Our second day on Koh Chang we hopped in the back of a pickup truck and headed to an elephant “camp” for a two hour trek on the back of the massive animals. The trip was divided into two parts, one hour in the jungle and the other treading down a river. The trip offered Maggie her first opportunity to see me truly afraid – something she took much amusement in.

I’m rather scared of heights, but can generally manage without much problem despite the fear. However, stick me on top of a big elephant and get it to precariously balance its way along a narrow path with a deep ravine on the side… I have trouble not letting the sweat show.

After the first 15-20 minutes though, I settled in (accepted my fate) and enjoyed the trip. I had ridden an elephant before in Thailand, but whereas then it followed a rather marked path, this trip seemed bent on proving that all my notions of where an elephant could walk were wrong. I swear she climbed surfaces that I (with my monkey ancestors) would have had difficulty with.

Just as I began to get comfortable, our ‘driver’ hopped down and asked for my camera.
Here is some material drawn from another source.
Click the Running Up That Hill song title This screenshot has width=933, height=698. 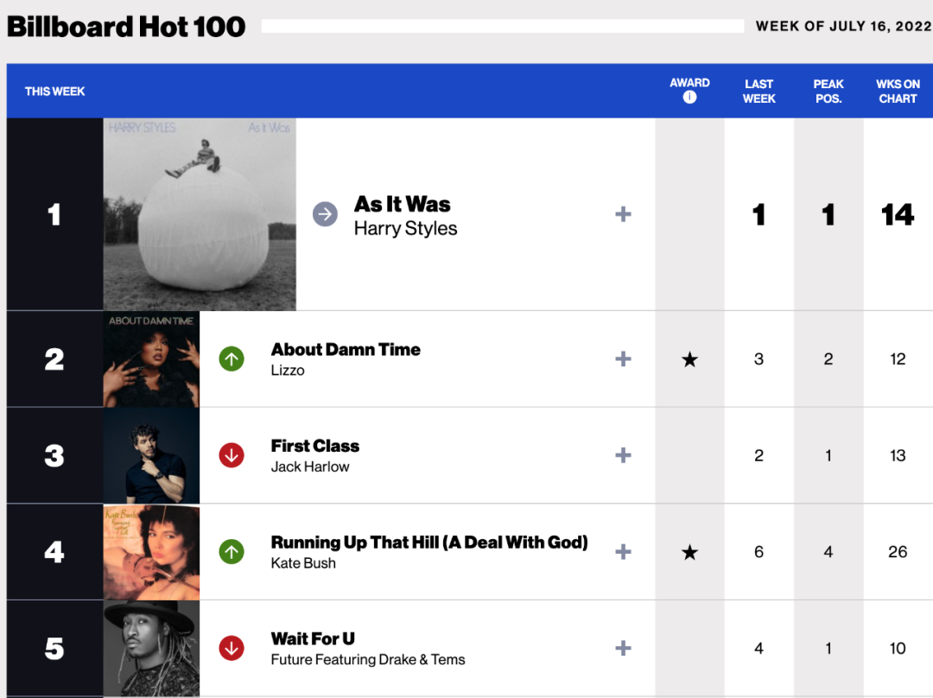(x=429, y=543)
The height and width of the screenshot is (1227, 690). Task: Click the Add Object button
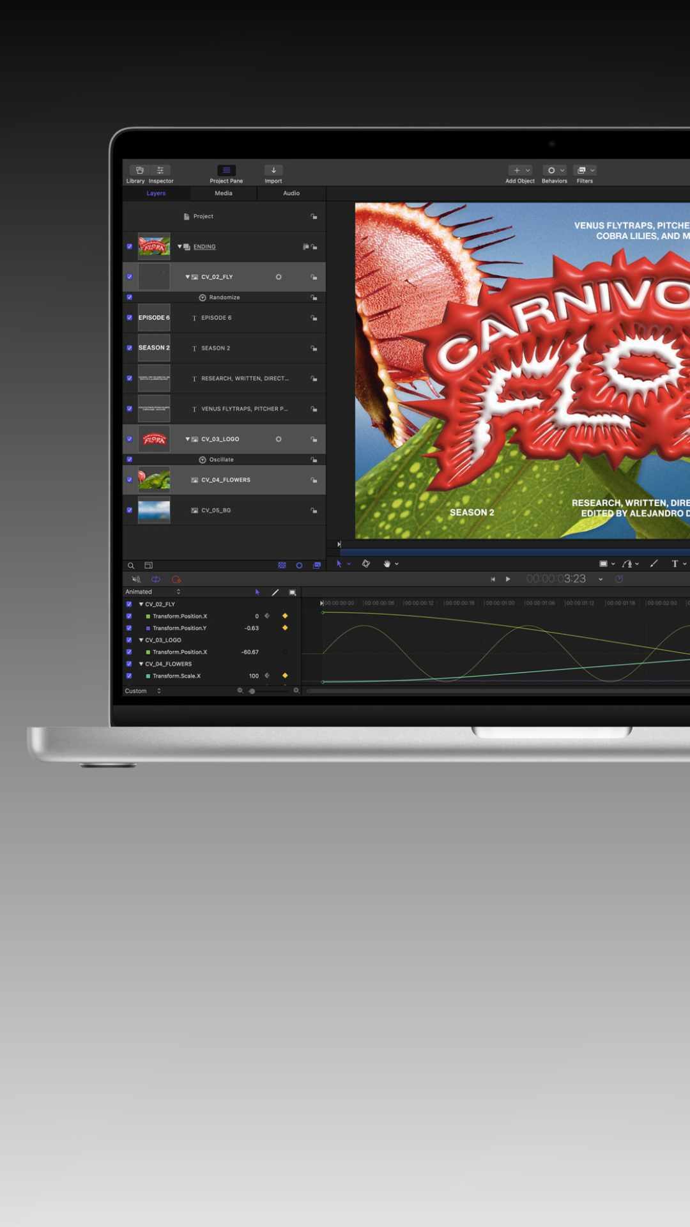[x=519, y=171]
I was a little unsure what to do, but went along with it. The man ran up ahead, all while encouraging our ride – Nung Neng – to ‘come’. For our part, we whispered to her that she should do what he says. It’s one thing being on a big animal when there’s a man sitting in front of you telling it where to go – it’s another sitting there hoping she doesn’t decide to wander off into the jungle at full speed.
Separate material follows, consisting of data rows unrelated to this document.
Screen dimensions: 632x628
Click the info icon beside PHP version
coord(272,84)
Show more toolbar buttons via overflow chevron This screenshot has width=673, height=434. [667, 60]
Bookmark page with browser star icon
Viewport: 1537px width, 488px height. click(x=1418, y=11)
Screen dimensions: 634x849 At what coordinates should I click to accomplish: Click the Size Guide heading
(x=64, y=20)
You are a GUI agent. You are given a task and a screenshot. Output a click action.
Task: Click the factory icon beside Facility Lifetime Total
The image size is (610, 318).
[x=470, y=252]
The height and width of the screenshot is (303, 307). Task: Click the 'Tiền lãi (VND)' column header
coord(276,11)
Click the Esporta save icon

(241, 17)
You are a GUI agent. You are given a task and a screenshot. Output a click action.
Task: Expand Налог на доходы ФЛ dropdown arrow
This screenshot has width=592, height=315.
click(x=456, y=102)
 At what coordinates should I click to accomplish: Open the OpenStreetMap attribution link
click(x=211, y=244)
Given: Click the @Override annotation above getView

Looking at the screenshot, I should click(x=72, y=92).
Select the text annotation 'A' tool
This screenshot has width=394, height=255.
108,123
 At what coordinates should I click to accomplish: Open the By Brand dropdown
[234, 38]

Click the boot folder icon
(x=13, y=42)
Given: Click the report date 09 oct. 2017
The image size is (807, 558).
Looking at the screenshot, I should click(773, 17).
He played this game for about five minutes, much to the surprise and laughter of the other handlers. I think he was showing off a bit, as he (and his elephant) were the eldest of the group, and from what little I know about Thai elephant handlers, it’s near like a marriage – well, one that involves a big hook thing to the ear if you’re bad (thankfully Maggie’s not bought one of those yet).

Part of the second half involved being able to swim with the elephants in a deeper part of the river. With Maggie’s swimming skills being a bit lacking, we took a pass and continued up the river a bit. It wasn’t until we were heading back that I noticed all the shit in the water and realized that’s what we would have been swimming in.
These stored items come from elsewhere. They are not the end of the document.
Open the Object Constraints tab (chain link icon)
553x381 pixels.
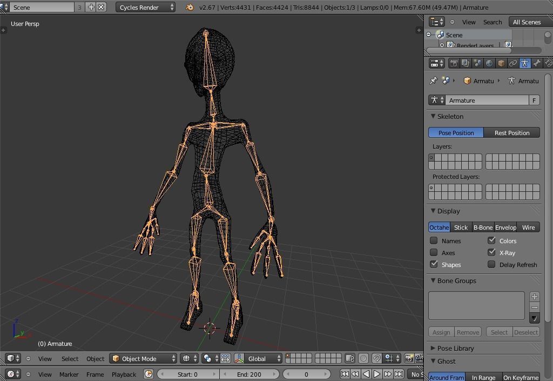513,63
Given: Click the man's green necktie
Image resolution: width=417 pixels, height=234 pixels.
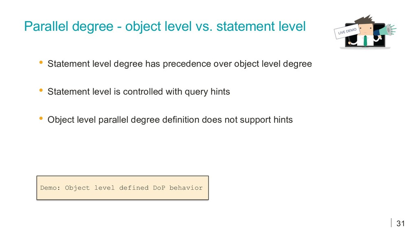Looking at the screenshot, I should click(365, 41).
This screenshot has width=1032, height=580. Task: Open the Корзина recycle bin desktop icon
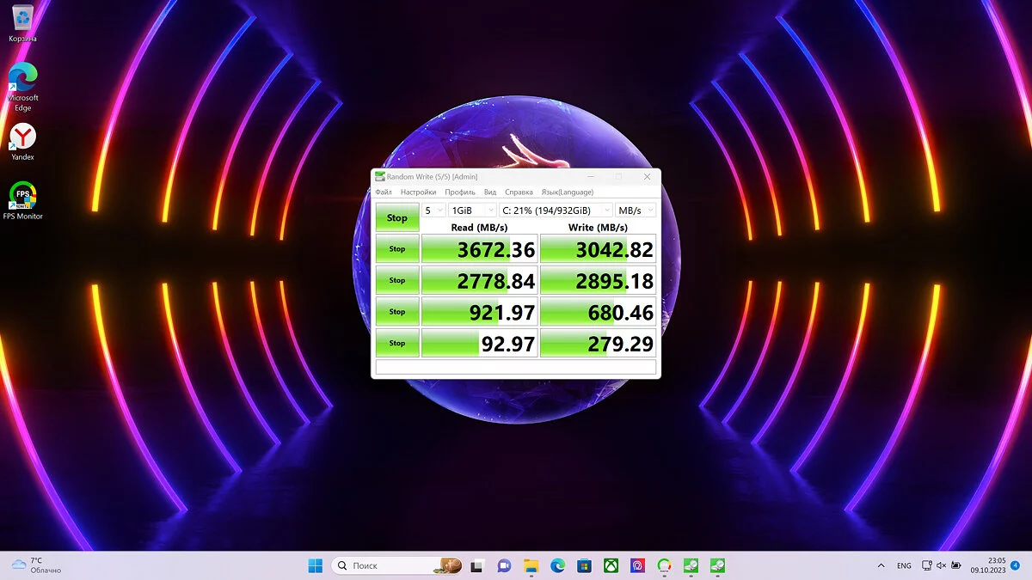23,19
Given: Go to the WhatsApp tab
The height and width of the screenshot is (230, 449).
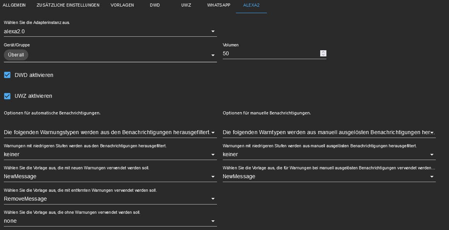Looking at the screenshot, I should [219, 5].
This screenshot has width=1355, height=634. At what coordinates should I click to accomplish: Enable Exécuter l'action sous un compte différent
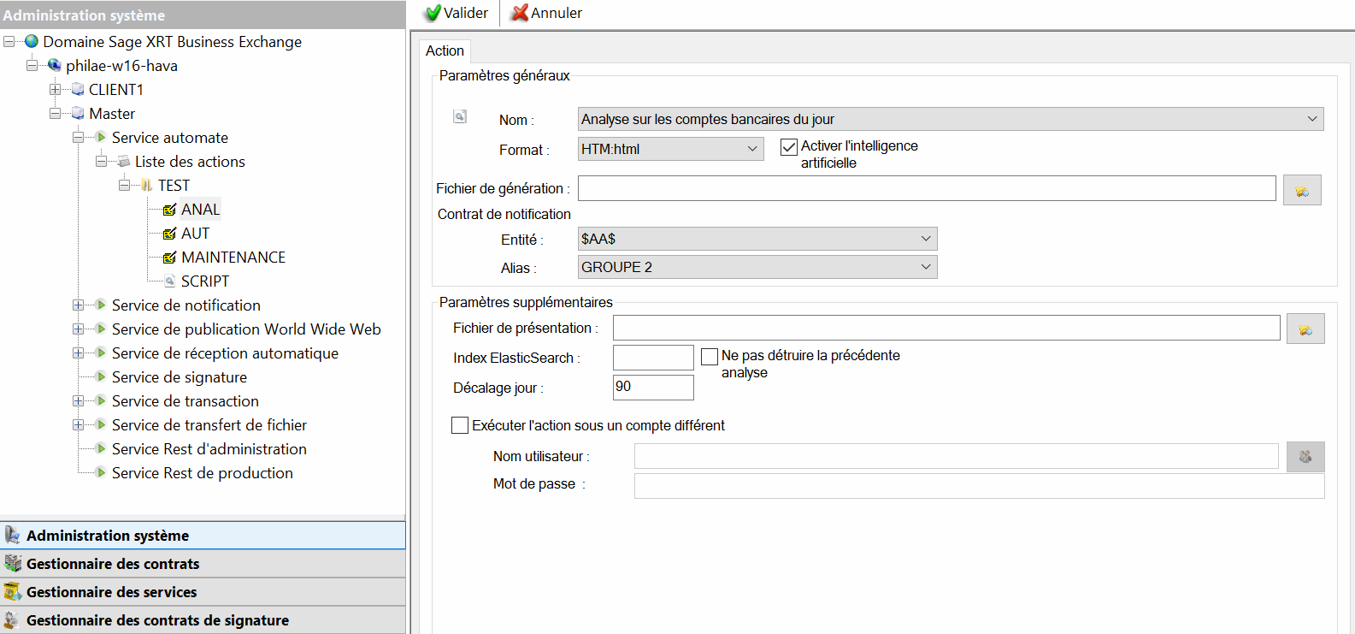(x=460, y=425)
Despite the new found respect I had for Maggie’s inability to swim, we got back from the elephant trek and spent some time in the surf working on teaching Maggie the finer points of aquatics – namely, how not to swallow the Gulf of Thailand.

The resort was nice enough to lend her a life jacket, and she stayed in the waves long after I got tired and went for a lie on the beach. It is the most bizarre thing trying to teach a full-grown adult how to swim, but it is even more bizarre to see them floundering around in a foot of water fully armed with a life jacket and goggles. God, I love my wife.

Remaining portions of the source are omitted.